As election season heats up, stations should remember their obligations to give all candidates — federal, state, and local — lowest unit prices when they buy advertising for their campaigns (see our articles here and here). Likewise, stations should remember to upload to their public file information about the price, schedule, and class of time purchased by any contestant or Federal show advertiser in their online public file within one business day from the date the order for that time was received. To know more political record issuessee this article with a link to a video of a training session I conducted explaining all of these policy brief requirements.
October also brings the date for comments in certain FCC regulatory proceedings. Comments are due October 26with comments in response expected November 25, 2022 on the FCC Request for Comments on the methodology it uses to assign its employees to determine annual regulatory fees. This procedure is important because the FCC employee breakdown determines the regulatory fees paid by each FCC-regulated industry. The fee is set to reimburse the government for FCC’s operating costs, allocated based on the percentage of FCC employees whose time is spent regulating a particular industry. The procedure raises questions about how FCC employees who perform functions that are not industry specific should be assigned to specific royalty payers, including broadcasters.
Comments are due on October 24and responding comments are due November 7, 2022 on Order and Sixth Notice of Proposed Rulemaking (on which we have already reported) to remove or revise the analog rules for LPTV and television translation stations which no longer have practical effect or which are otherwise obsolete or irrelevant after the transition of these stations to digital operation.
Under the John S. McCain National Defense Authorization Act for fiscal year 2019, U.S.-based foreign media offering video programming must submit by October 12 their next semi-annual report disclosing their relationships with their foreign principals, including a description of the legal structure of those relationships and any funding the outlets receive from their foreign principals.

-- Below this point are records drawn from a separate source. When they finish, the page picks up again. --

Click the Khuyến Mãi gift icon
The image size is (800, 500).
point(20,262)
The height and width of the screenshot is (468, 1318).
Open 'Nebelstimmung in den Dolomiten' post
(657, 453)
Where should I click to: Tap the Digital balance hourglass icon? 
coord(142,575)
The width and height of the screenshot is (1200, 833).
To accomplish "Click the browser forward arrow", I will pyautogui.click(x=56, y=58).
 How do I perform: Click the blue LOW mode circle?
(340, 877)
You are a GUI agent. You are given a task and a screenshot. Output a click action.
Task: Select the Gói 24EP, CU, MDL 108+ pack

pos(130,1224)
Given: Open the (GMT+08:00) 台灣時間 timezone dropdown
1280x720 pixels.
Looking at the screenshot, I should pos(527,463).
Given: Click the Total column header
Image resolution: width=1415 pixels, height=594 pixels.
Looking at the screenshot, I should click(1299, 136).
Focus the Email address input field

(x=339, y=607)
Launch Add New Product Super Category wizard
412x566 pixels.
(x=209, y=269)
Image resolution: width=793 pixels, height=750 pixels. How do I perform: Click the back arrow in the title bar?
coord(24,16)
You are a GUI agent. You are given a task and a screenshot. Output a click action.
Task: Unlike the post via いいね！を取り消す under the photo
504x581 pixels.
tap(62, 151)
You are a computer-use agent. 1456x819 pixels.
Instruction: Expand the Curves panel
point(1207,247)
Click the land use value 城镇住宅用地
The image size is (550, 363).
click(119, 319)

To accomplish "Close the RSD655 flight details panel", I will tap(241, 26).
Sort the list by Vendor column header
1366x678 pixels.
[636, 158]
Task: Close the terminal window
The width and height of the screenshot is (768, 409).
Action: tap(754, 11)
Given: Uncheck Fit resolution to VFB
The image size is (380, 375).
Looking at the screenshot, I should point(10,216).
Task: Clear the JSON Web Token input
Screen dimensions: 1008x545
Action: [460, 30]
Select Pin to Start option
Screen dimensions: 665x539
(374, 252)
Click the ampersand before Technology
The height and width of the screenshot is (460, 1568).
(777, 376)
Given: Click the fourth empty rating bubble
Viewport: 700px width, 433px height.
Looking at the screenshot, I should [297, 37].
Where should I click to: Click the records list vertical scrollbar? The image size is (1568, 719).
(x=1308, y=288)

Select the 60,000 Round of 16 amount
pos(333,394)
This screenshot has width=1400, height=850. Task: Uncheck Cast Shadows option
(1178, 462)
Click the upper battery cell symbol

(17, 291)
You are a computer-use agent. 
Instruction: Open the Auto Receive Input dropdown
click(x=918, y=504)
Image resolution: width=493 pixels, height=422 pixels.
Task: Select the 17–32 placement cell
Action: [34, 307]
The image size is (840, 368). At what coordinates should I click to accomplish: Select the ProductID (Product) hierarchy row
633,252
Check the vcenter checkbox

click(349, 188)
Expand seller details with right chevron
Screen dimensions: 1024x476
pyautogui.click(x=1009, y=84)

To see the reminder issued by the Media Office for more information on who is covered by this requirement and the specific means to be used by such media to provide such reporting.
The Federal Trade Commission has an ongoing process to seek additional public comment on how children are affected by digital advertising and marketing messages that may blur the line between advertising and entertainment (see their announcement on the procedure). The FTC has a October 19, 2022 virtual an event who will examine this subject. The public will have until November 18, 2022 to submit comments. Information on how to submit comments is available on the event page.
As always, this list of dates is not exhaustive and comment deadlines may change. Always review these dates with your legal and technical advisors, and note other dates not listed here that may be relevant to your operations. Although the year is drawing to a close, regulatory obligations never stop, so remember to be mindful of those that may affect your operations.